- _Aim of the exercise_
Copy out all the lines of the data precisely, omitting any pictures.

- _Exercise materials_

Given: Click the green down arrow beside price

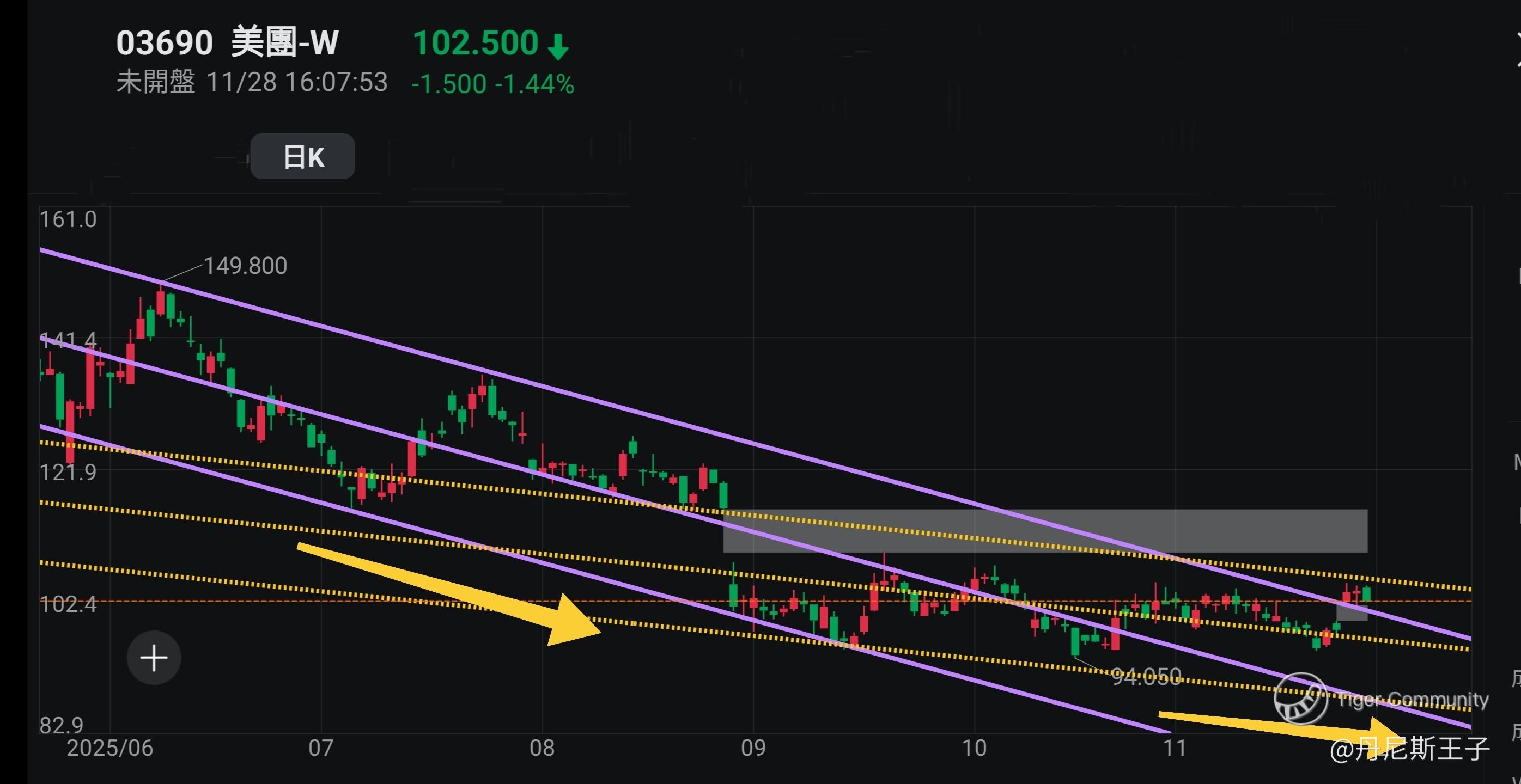Looking at the screenshot, I should (558, 46).
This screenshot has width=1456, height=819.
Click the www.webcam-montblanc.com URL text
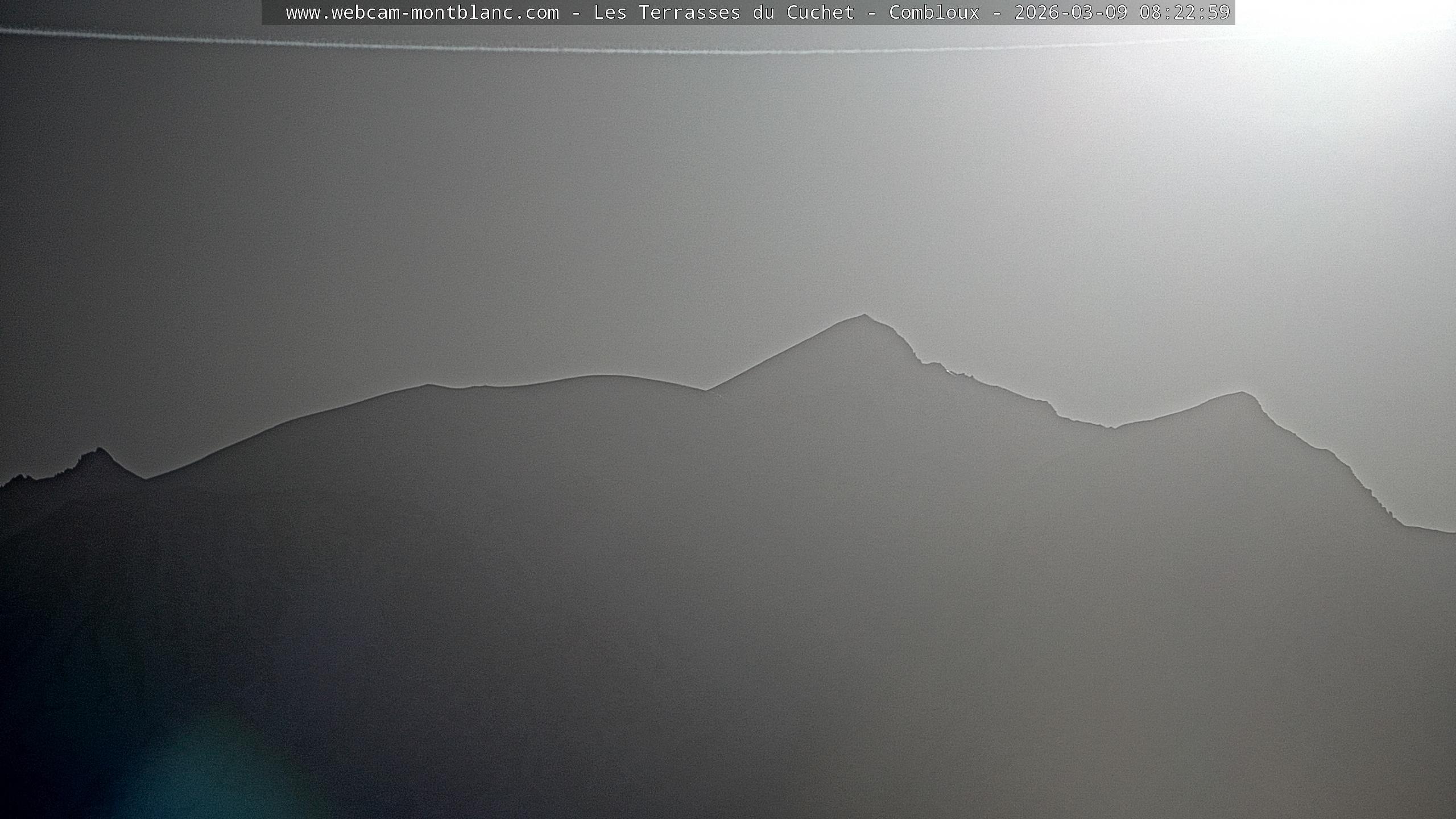pyautogui.click(x=422, y=13)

- _Task result_
Given: Click the green down arrow beside price

Looking at the screenshot, I should (558, 46).
This screenshot has width=1456, height=819.
Click the www.webcam-montblanc.com URL text
pyautogui.click(x=422, y=13)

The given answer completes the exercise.